[[ MATERIAL TO PROCESS, beginning ]]
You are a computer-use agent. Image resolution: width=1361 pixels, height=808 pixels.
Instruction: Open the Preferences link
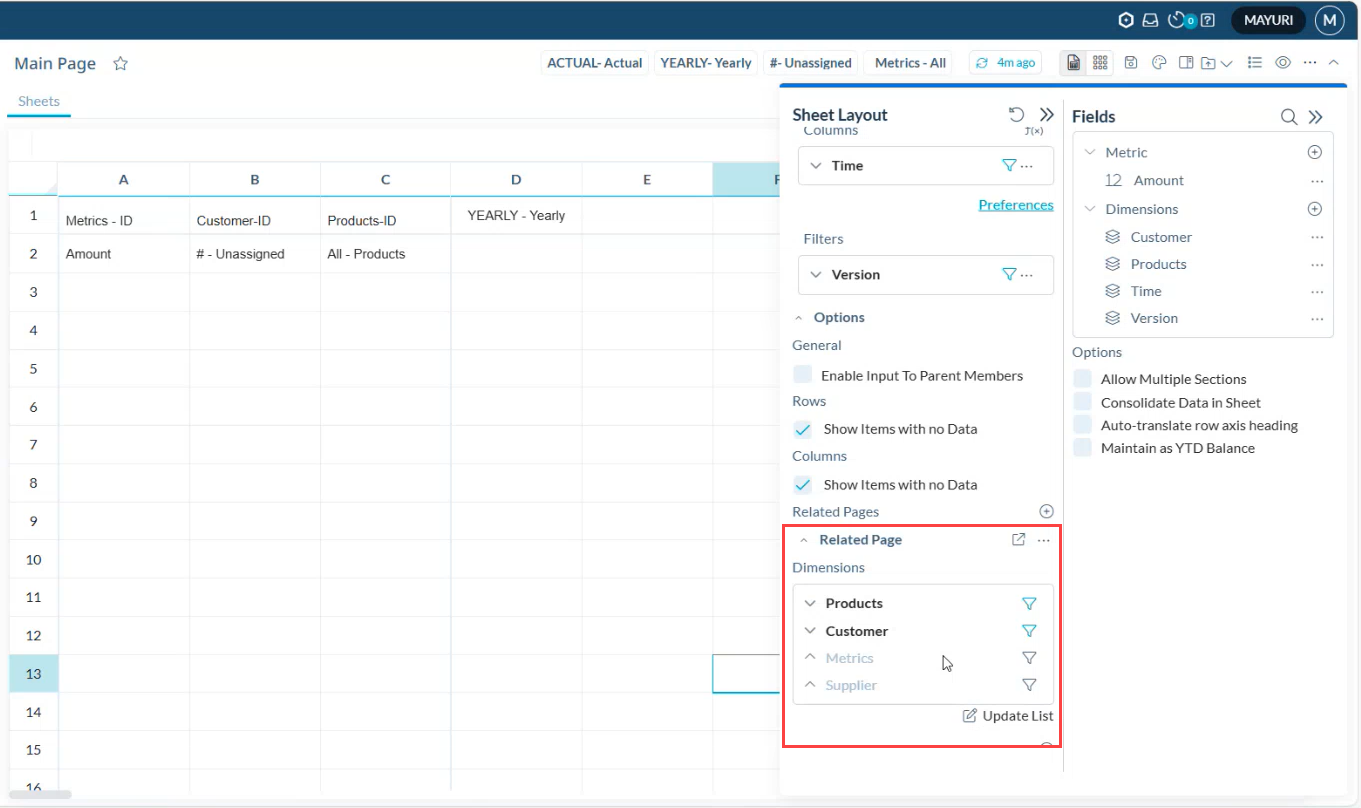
[[ MATERIAL TO PROCESS, end ]]
[[ MATERIAL TO PROCESS, beginning ]]
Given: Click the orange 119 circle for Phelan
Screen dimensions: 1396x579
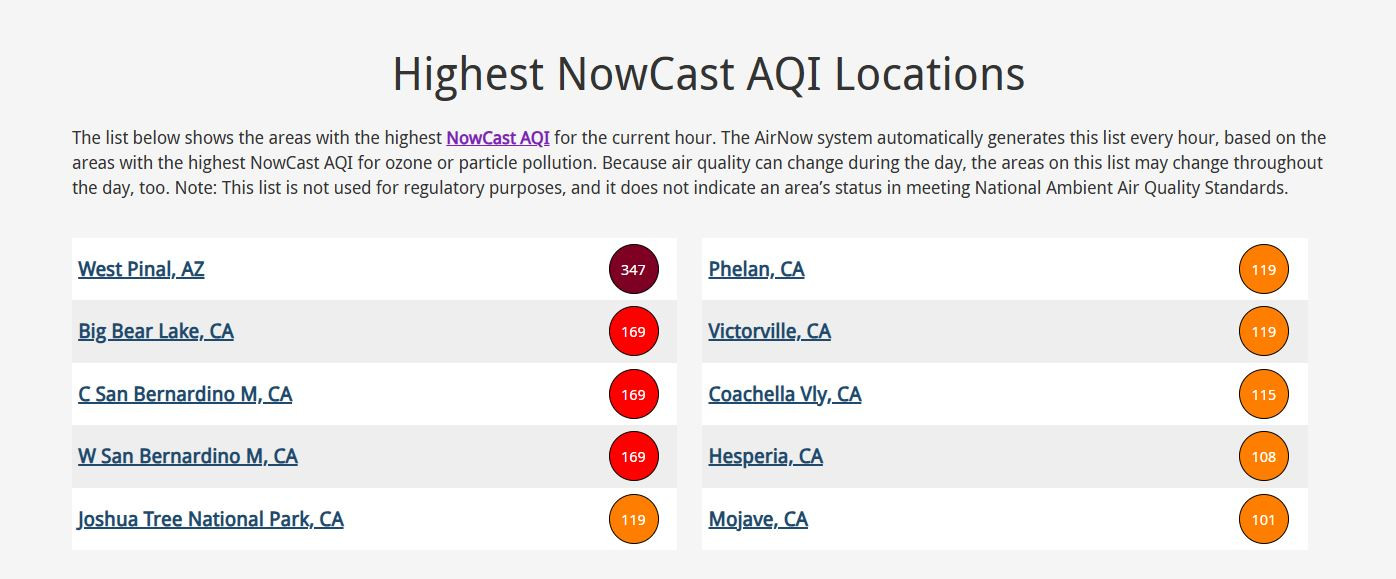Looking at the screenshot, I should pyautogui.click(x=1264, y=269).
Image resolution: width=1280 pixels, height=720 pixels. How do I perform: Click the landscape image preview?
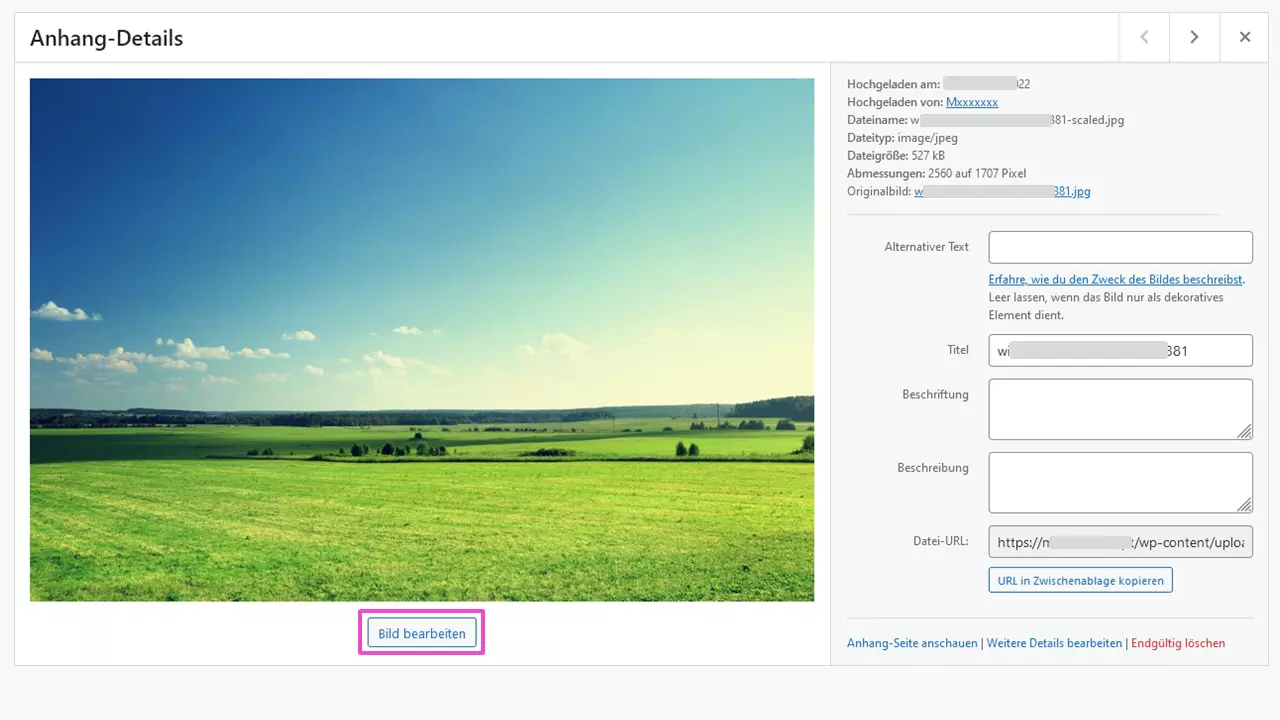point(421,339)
[[ MATERIAL TO PROCESS, end ]]
[[ MATERIAL TO PROCESS, beginning ]]
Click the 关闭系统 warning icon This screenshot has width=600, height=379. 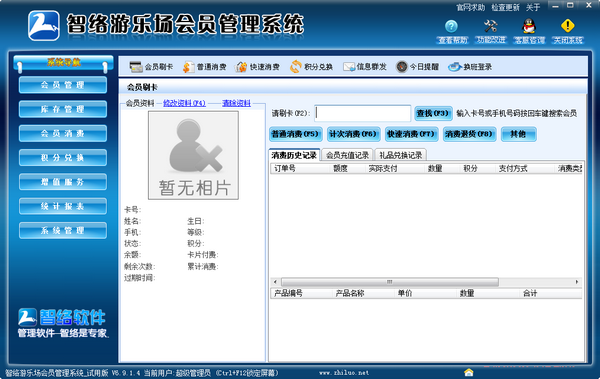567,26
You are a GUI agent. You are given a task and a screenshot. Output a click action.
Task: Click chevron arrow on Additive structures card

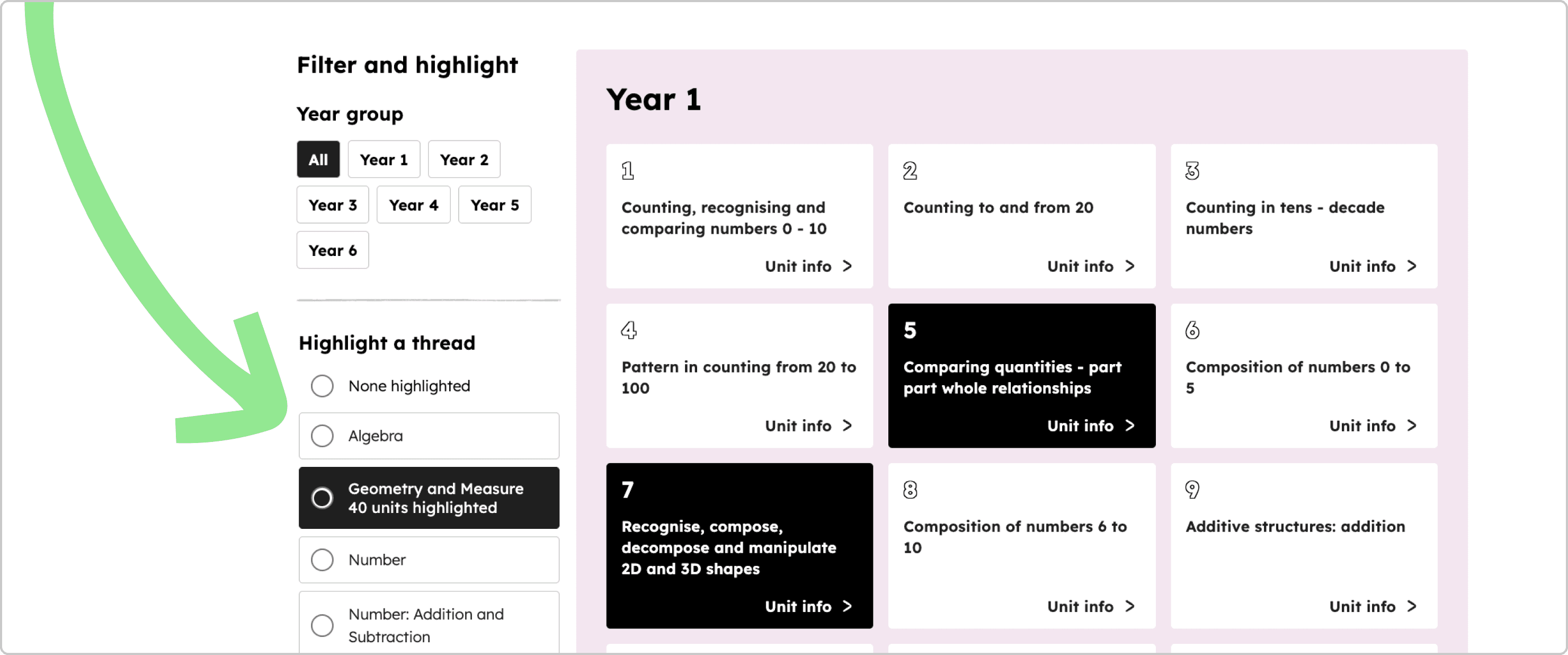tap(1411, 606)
[[ MATERIAL TO PROCESS, end ]]
▸ **WHAT IS EXPECTED**
Taking the entries above, restate exactly those lines that fall between the line with "You are a computer-use" and the line with "Instruction: Open the Preferences link", keeping both of those lines too.

▸ **SOLUTION**
You are a computer-use agent. Image resolution: width=1361 pixels, height=808 pixels.
Instruction: Open the Preferences link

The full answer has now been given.